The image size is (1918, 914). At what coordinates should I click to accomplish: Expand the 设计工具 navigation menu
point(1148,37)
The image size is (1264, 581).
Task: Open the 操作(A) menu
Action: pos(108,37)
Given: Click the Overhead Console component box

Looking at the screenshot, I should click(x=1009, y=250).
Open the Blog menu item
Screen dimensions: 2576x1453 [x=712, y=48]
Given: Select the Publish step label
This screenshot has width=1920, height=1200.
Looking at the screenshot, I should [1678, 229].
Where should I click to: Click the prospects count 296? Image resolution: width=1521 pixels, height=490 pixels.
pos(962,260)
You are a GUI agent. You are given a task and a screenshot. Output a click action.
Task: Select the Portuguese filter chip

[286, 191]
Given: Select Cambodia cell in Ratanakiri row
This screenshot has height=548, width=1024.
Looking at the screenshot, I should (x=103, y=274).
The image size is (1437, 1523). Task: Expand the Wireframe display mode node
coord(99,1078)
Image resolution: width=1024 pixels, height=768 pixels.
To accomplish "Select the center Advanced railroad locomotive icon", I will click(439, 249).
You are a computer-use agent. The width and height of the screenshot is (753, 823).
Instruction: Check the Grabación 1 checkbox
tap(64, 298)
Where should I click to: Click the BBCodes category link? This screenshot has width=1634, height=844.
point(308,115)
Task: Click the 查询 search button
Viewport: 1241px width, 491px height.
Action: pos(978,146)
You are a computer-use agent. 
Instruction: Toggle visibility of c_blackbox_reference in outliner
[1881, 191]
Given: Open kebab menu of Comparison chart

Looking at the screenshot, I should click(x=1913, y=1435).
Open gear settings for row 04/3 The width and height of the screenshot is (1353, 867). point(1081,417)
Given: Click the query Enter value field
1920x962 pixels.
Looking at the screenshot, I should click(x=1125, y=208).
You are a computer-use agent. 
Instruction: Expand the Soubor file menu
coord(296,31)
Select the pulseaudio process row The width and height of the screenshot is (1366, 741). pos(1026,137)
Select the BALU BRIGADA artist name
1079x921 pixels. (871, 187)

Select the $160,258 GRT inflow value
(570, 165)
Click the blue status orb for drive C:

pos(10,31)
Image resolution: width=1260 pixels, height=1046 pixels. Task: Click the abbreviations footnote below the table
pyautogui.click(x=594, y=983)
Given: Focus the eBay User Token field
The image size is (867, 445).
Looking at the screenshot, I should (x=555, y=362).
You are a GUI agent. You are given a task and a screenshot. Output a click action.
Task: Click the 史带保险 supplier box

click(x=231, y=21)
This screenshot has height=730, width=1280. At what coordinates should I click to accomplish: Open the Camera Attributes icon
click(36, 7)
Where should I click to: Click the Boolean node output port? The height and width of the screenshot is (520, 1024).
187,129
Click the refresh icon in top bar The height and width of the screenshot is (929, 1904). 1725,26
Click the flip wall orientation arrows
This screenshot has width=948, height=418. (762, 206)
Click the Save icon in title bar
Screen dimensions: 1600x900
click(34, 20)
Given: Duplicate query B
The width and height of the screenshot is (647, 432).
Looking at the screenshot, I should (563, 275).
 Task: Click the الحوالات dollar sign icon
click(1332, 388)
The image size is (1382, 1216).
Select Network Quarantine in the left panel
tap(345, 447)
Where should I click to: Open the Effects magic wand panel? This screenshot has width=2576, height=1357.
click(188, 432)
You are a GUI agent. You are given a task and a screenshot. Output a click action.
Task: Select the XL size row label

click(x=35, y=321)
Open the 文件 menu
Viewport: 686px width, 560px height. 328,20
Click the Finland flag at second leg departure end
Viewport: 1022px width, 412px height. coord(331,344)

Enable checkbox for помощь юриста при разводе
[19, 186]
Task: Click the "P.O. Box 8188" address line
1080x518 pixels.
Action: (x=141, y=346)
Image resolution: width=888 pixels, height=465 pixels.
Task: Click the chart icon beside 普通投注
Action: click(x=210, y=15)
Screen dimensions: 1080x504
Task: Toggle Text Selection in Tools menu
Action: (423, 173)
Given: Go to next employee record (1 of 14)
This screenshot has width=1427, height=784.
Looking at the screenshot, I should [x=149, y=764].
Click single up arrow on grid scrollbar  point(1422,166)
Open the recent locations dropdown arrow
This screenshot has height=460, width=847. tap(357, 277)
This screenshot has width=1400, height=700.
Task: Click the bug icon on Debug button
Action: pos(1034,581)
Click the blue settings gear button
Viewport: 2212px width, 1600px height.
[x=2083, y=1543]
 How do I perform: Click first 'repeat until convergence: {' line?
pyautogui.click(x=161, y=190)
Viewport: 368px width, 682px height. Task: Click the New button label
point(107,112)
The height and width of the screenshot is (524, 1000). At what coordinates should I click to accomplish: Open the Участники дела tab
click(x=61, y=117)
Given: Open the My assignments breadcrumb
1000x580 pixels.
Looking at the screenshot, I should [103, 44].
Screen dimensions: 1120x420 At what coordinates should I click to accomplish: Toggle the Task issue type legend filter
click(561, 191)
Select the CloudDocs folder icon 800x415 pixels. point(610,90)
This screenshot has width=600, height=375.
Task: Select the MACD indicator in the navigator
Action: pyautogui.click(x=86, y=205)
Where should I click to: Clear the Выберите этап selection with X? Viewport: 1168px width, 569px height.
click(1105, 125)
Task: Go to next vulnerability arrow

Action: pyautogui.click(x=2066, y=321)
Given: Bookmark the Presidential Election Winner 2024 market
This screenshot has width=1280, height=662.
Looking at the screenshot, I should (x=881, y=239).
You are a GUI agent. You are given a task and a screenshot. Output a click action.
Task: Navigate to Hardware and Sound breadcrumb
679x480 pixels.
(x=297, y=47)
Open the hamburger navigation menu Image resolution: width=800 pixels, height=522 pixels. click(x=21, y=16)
------------
§ **Your instructions**
Rewrite the whole listing above, changing every "computer-use agent" to "desktop automation agent" and leaving everything else as it is.

§ **Result for this task**
The image size is (1918, 914). At what coordinates should I click to accomplish: Expand the 设计工具 navigation menu
point(1148,37)
The image size is (1264, 581).
Task: Open the 操作(A) menu
Action: pos(108,37)
Given: Click the Overhead Console component box

Looking at the screenshot, I should click(x=1009, y=250).
Open the Blog menu item
Screen dimensions: 2576x1453 [x=712, y=48]
Given: Select the Publish step label
This screenshot has width=1920, height=1200.
Looking at the screenshot, I should [1678, 229].
Where should I click to: Click the prospects count 296? Image resolution: width=1521 pixels, height=490 pixels.
pos(962,260)
You are a GUI agent. You are given a task and a screenshot. Output a click action.
Task: Select the Portuguese filter chip

[286, 191]
Given: Select Cambodia cell in Ratanakiri row
This screenshot has height=548, width=1024.
Looking at the screenshot, I should (x=103, y=274).
The image size is (1437, 1523). Task: Expand the Wireframe display mode node
coord(99,1078)
Image resolution: width=1024 pixels, height=768 pixels.
To accomplish "Select the center Advanced railroad locomotive icon", I will click(439, 249).
You are a desktop automation agent. The width and height of the screenshot is (753, 823).
Instruction: Check the Grabación 1 checkbox
tap(64, 298)
Where should I click to: Click the BBCodes category link? This screenshot has width=1634, height=844.
point(308,115)
Task: Click the 查询 search button
Viewport: 1241px width, 491px height.
Action: pos(978,146)
You are a desktop automation agent. 
Instruction: Toggle visibility of c_blackbox_reference in outliner
[1881, 191]
Given: Open kebab menu of Comparison chart

Looking at the screenshot, I should click(x=1913, y=1435).
Open gear settings for row 04/3 The width and height of the screenshot is (1353, 867). point(1081,417)
Given: Click the query Enter value field
1920x962 pixels.
Looking at the screenshot, I should click(x=1125, y=208).
You are a desktop automation agent. 
Instruction: Expand the Soubor file menu
coord(296,31)
Select the pulseaudio process row The width and height of the screenshot is (1366, 741). pos(1026,137)
Select the BALU BRIGADA artist name
1079x921 pixels. (871, 187)

Select the $160,258 GRT inflow value
(570, 165)
Click the blue status orb for drive C:

pos(10,31)
Image resolution: width=1260 pixels, height=1046 pixels. Task: Click the abbreviations footnote below the table
pyautogui.click(x=594, y=983)
Given: Focus the eBay User Token field
The image size is (867, 445).
Looking at the screenshot, I should (x=555, y=362).
You are a GUI agent. You are given a task and a screenshot. Output a click action.
Task: Click the 史带保险 supplier box

click(x=231, y=21)
This screenshot has height=730, width=1280. At what coordinates should I click to accomplish: Open the Camera Attributes icon
click(36, 7)
Where should I click to: Click the Boolean node output port? The height and width of the screenshot is (520, 1024).
187,129
Click the refresh icon in top bar The height and width of the screenshot is (929, 1904). 1725,26
Click the flip wall orientation arrows
This screenshot has width=948, height=418. (762, 206)
Click the Save icon in title bar
Screen dimensions: 1600x900
click(34, 20)
Given: Duplicate query B
The width and height of the screenshot is (647, 432).
Looking at the screenshot, I should (563, 275).
 Task: Click the الحوالات dollar sign icon
click(1332, 388)
The image size is (1382, 1216).
Select Network Quarantine in the left panel
tap(345, 447)
Where should I click to: Open the Effects magic wand panel? This screenshot has width=2576, height=1357.
click(188, 432)
You are a GUI agent. You are given a task and a screenshot. Output a click action.
Task: Select the XL size row label

click(x=35, y=321)
Open the 文件 menu
Viewport: 686px width, 560px height. 328,20
Click the Finland flag at second leg departure end
Viewport: 1022px width, 412px height. coord(331,344)

Enable checkbox for помощь юриста при разводе
[19, 186]
Task: Click the "P.O. Box 8188" address line
1080x518 pixels.
Action: (x=141, y=346)
Image resolution: width=888 pixels, height=465 pixels.
Task: Click the chart icon beside 普通投注
Action: click(x=210, y=15)
Screen dimensions: 1080x504
Task: Toggle Text Selection in Tools menu
Action: (423, 173)
Given: Go to next employee record (1 of 14)
This screenshot has width=1427, height=784.
Looking at the screenshot, I should [x=149, y=764].
Click single up arrow on grid scrollbar  point(1422,166)
Open the recent locations dropdown arrow
This screenshot has height=460, width=847. tap(357, 277)
This screenshot has width=1400, height=700.
Task: Click the bug icon on Debug button
Action: pos(1034,581)
Click the blue settings gear button
Viewport: 2212px width, 1600px height.
[x=2083, y=1543]
 How do I perform: Click first 'repeat until convergence: {' line?
pyautogui.click(x=161, y=190)
Viewport: 368px width, 682px height. Task: Click the New button label
point(107,112)
The height and width of the screenshot is (524, 1000). At what coordinates should I click to accomplish: Open the Участники дела tab
click(x=61, y=117)
Given: Open the My assignments breadcrumb
1000x580 pixels.
Looking at the screenshot, I should [103, 44].
Screen dimensions: 1120x420 At what coordinates should I click to accomplish: Toggle the Task issue type legend filter
click(561, 191)
Select the CloudDocs folder icon 800x415 pixels. point(610,90)
This screenshot has width=600, height=375.
Task: Select the MACD indicator in the navigator
Action: pyautogui.click(x=86, y=205)
Where should I click to: Clear the Выберите этап selection with X? Viewport: 1168px width, 569px height.
click(1105, 125)
Task: Go to next vulnerability arrow

Action: pyautogui.click(x=2066, y=321)
Given: Bookmark the Presidential Election Winner 2024 market
This screenshot has width=1280, height=662.
Looking at the screenshot, I should (x=881, y=239).
You are a GUI agent. You are given a task and a screenshot. Output a click action.
Task: Navigate to Hardware and Sound breadcrumb
679x480 pixels.
(x=297, y=47)
Open the hamburger navigation menu Image resolution: width=800 pixels, height=522 pixels. click(x=21, y=16)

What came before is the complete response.